- _Set problem A_
Using the forum post about the sonic boom photograph below, decide whether each statement agrees with it: (i) the photo won first prize in the science and technology division of the World Press Photo 2000 contest; (ii) Gay received the contest's cash prize; (iii) Gay manages a crew of twelve. Answer yes or no for each and quote the words of the post that decide it.
- _Set problem B_
Write the next part of the forum post about the sonic boom photograph below, picking up right after its final sentence.

- _Excerpt provided_
--- Begin ---
Originally posted by Swerv:

how do u explain that picture... is it a sonic boom? i didnt know it was visable.. hehe

Read this before checking out the picture. Knowing the history helps to

appreciate it.

Through the viewfinder of his camera, Ensign John Gay could see the

A/F18 drop from the sky as it headed toward the port side of the

Aircraft Carrier Constellation at 1,000 feet. The pilot increases his

speed to 750 mph, vapor flickering off the curved surfaces of the plane.

At the precise moment of breaking the sound barrier, 200 yards form the

carrier, a circular cloud formed arourd the Hornet. With the Pacific

Ocean just 75 feet below the aircraft being rippled by the aircraft's

pass, Gay hears the explosion of the sonic boom and snaped his camera

shutter once.

"I clicked the same time I heard the boom and I knew I had it." What he

had was a technically meticulous depiction of the sound barrier being

broken on July 7, 1999, somewhere on the Pacific between Hawaii and

Japan. Sports Illustrated, Brills Content, and Life ran the photo.

The photo recently took first prize in the science and technology

division in the World Press Photo 2000 contest, which drew more than

42,000 entries worldwide. Because Ensign Gay is a member of the military

he was ineligible for the cash prize. "In the last few days, I've been

getting calls from everywhere about it again. It's very humbling." Gay,

38, manages a crew of eight assigned to take intelligence photographs

from the high-tech belly (TARPS POD) of an F-14 Tomcat. In July, Gay had

been part of a Joint Task Force Exercise as the Constellation made its

way to Japan.
--- End ---
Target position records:
--- Begin ---
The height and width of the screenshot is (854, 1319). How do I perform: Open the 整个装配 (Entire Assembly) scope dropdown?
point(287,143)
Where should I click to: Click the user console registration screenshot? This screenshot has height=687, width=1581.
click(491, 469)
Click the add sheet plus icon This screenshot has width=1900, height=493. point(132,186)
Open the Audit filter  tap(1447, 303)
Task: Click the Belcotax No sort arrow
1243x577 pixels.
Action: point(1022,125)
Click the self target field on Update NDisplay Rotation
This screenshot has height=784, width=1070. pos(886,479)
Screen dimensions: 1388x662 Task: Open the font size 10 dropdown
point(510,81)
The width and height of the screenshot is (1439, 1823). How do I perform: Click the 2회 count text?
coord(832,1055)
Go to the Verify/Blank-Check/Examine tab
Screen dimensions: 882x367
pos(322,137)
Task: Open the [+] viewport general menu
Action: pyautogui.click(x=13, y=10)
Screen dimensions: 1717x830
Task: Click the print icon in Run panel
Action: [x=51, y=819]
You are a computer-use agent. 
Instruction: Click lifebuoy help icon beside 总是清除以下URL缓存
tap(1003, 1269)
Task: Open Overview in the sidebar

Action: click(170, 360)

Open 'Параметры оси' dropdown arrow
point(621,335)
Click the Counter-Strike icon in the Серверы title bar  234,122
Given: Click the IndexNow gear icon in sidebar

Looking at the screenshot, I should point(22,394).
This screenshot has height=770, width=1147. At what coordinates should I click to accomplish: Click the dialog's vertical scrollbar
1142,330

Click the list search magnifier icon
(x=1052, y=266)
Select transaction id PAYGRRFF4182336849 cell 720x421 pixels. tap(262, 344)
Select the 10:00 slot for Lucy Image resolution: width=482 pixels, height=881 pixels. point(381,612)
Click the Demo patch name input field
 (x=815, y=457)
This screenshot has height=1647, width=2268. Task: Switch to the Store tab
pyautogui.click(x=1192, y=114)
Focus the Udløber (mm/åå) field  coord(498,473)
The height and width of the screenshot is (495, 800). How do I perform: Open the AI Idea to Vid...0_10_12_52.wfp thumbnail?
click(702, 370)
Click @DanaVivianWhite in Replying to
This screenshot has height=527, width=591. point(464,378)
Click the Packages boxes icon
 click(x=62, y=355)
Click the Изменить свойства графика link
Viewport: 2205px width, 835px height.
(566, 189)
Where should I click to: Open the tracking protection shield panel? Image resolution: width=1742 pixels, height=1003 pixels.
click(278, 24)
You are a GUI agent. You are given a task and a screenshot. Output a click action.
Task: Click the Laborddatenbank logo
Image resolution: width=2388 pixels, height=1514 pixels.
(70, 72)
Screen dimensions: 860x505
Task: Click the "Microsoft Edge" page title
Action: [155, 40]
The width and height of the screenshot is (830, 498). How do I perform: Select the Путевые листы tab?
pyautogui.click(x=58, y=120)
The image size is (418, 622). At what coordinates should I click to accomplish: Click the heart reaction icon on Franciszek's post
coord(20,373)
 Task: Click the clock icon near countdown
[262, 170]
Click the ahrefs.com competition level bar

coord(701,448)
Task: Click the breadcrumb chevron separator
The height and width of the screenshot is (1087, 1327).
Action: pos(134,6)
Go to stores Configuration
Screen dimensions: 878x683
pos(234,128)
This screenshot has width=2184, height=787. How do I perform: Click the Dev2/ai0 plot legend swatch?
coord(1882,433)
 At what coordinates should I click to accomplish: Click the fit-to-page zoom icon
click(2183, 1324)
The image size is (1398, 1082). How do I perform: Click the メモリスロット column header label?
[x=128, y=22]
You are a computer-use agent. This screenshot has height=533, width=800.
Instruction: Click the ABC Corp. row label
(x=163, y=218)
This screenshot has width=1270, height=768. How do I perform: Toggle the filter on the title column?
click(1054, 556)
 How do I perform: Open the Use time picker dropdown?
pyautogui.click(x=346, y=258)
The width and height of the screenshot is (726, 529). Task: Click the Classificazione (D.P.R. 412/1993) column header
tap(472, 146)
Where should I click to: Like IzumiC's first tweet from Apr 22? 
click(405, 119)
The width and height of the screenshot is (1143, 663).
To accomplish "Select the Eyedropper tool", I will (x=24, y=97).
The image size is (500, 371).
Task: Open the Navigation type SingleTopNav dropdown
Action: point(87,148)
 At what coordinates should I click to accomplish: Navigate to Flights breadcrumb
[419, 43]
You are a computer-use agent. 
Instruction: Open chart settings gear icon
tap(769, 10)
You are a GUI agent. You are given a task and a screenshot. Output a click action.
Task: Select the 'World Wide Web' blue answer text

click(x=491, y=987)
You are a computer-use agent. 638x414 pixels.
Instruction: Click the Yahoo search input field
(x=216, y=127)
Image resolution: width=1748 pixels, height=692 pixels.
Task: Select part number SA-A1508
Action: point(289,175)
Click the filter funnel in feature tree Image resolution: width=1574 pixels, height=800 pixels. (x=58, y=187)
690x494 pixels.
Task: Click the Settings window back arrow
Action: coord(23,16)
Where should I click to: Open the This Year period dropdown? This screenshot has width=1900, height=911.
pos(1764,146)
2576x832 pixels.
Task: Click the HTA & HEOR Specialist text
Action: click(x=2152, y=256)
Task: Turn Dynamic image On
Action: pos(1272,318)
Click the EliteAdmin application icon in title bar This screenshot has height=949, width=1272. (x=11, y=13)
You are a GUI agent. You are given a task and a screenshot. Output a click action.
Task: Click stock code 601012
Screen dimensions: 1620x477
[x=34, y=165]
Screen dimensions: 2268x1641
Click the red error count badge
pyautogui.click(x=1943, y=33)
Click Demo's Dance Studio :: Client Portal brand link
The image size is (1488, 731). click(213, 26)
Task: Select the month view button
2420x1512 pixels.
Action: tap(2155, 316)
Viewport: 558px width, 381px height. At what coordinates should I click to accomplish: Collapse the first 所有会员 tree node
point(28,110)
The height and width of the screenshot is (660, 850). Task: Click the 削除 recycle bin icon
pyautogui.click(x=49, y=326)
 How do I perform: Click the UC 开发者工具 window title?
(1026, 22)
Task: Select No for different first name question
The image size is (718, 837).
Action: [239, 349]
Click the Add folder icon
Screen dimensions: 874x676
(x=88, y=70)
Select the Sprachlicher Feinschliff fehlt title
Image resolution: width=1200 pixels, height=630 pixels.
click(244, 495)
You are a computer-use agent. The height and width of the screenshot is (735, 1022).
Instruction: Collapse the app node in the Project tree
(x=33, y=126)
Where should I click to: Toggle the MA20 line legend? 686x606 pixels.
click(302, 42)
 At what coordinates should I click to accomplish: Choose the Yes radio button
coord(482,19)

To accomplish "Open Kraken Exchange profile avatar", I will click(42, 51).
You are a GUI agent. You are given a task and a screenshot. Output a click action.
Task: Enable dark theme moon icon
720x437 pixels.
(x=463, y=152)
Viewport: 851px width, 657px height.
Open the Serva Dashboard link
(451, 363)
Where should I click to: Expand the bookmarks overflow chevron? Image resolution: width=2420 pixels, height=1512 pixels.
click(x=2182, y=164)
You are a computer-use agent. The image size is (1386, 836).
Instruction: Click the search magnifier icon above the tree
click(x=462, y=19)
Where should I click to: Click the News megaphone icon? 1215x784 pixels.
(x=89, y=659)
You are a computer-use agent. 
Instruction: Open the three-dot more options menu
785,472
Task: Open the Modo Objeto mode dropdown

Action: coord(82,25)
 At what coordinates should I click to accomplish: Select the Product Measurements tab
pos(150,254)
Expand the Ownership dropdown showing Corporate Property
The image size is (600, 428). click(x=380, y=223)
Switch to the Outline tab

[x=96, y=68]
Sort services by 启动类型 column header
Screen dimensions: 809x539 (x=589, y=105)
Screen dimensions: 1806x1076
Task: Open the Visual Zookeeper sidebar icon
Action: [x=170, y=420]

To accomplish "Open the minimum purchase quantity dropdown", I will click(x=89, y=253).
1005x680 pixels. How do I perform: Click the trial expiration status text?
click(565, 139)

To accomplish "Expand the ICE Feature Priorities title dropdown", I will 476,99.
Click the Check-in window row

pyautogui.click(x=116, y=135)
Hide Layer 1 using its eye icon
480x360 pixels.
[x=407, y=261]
--- End ---
- _Task result A_
(i) Yes: "took first prize in the science and technology"
(ii) No: "he was ineligible for the cash prize"
(iii) No: "manages a crew of eight"

- _Task result B_
Gay used his personal Nikon 90 S, set his 80-300mm zoom lens on 300mm,

his shutter speed at 1/1000 of a second and the aperture at F5.6. "I put

it on full manual," Gay said. "I tell young photographers who are into

automatic everything, you aren't going to get that shot on auto. The

plane is too fast. The camera can't keep up."

At sea level a plane had to exceed 741 mph to break the sound barrier.

The change in pressure as the plane outruns all of the pressure and

sound waves in front of it is heard on the ground as an explosion - the

sonic boom. The pressure change condenses the water in the air as the

jet passes these waves.

Altitude, wind, speed, humidity, the shape and trajectory of the plane -

all affect the breaking of the barrier. On July 7 everything was

perfect. "You see vapor flicker around the plane. It gets bigger and

bigger, then BOOM - it's instantaneous. One second the vapor cloud is

there, the next it's gone."

Now, go ahead, open the picture.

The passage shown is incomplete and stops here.